12 thoughts on “Plein air painting – from outside into the studio”

  1. I love your demo and enjoyed each step that really shows the process of a pastel painting …such a talented artist ,great teacher too.

    1. Sandi, thank you for your very kind words. Really made my day to receive your comment 🙂 I am so glad you enjoyed the progression of the pastel.

  2. very enjoyable when does the artist know she’s finished ?The different stages shown could actually be complete pictures in themselves

    1. That’s the million dollar question Sandy!! For me, it’s when the pastel doesn’t make me think, Oh it’s unfinished, or That part isn’t working that well. Having said that, on occasion, I have gone back into a ‘finished’ piece and worked on it – usually adding or subtracting. As you say, some of the stages could be complete pictures and sometimes, an artist can go too far and oops, can’t go back. But I think it’s better to push further than to hesitate. This is a lesson I am learning. And it’s a toughy. The fear of making a mistake can strangle one into doing nothing!!

  3. Gail, what a wonderful tutorial! I learned so much about laying out pastels, which I have never learned. Love the way you created so much vibration between values, warm/cool modulation and placement of compliments and splits. Very instructive and love the final product. I can never seem to leave a plein air alone once back in studio and know there is a very fine line between the natural first impression and the overworked version. I felt better when I read even Sargent corrected or added once back in studio but still never lost the impressive quality. Thanks for this. Vicki

    1. Wow! Many thanks Vicki. I hardly realized the painting had all these qualities – thanks for pointing them out. Sometimes one paints intuitively, perhaps knowing the theory but not painting with it in the forefront.

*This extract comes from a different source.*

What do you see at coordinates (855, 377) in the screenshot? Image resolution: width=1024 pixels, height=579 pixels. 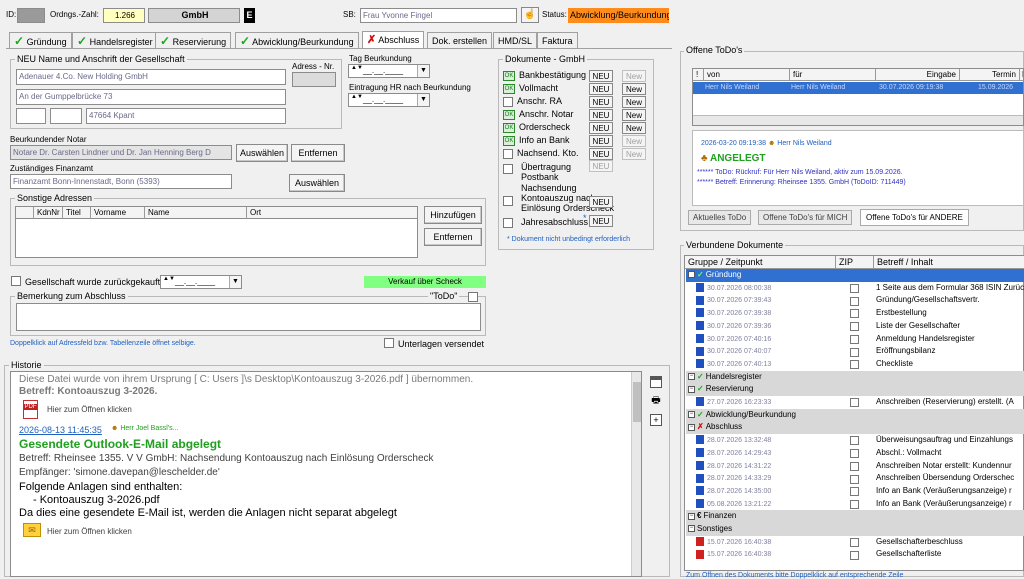 I see `document-group-row: − ✓ Handelsregister` at bounding box center [855, 377].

      I know what you mean about picking at plein air paintings, it’s so hard not to even though you know it’s best to leave it alone. There’s so much freshness in the plein air work and you don’t want to lose that! I have been reading about Sargent and yes, he seemed to do a lot of correcting. Hoping to do my next blog on him!

    1. Jonathan, yes, I think that’s why I added it. It gives scale and a sense of story and as you say, interest. Thanks for commenting 🙂

  4. Very timely blog for me since I just put the finishing touches on a bunch of plein air pieces myself! Some only needed a few strokes, others a whole lot more. As I look at them on my computer when sizing them to put on my website I see more areas that I want to rework…ugh! It’s a very difficult line to walk.

    1. Your response made me smile Daggi 🙂 The trials and tribulations of a plein air artist. No, actually, the trials and tribulations of an artist!!! Actually, that’s a great idea you just suggested – check out work on your computer. I know that seeing work small can help see the big picture (counter intuitive I know!) but it sure helps see the design, colour and value balance etc.

  5. I thought the painting was lovely and that all the final studio changes look perfect! I sent this blog to our friends who live on Dukes Rd. She enjoyed seeing the process… which you know I always love! As I drove by Mistaken Identity Vineyards the other day the grape leaves were lovely golden yellow in the sun and I thought it would be nice to see the pastel you did in the summer in each of the four seasons… just saying!

    1. Thanks Andrea for the compliment and for sending on my blog to Dukes Rd friends. Good idea about Mistaken Identity. And yes, the vines are so lovely in their yellow coats at this time of the year especially under this glorious sunshine we have been having. Guess I’ll have to get to SSI quickly!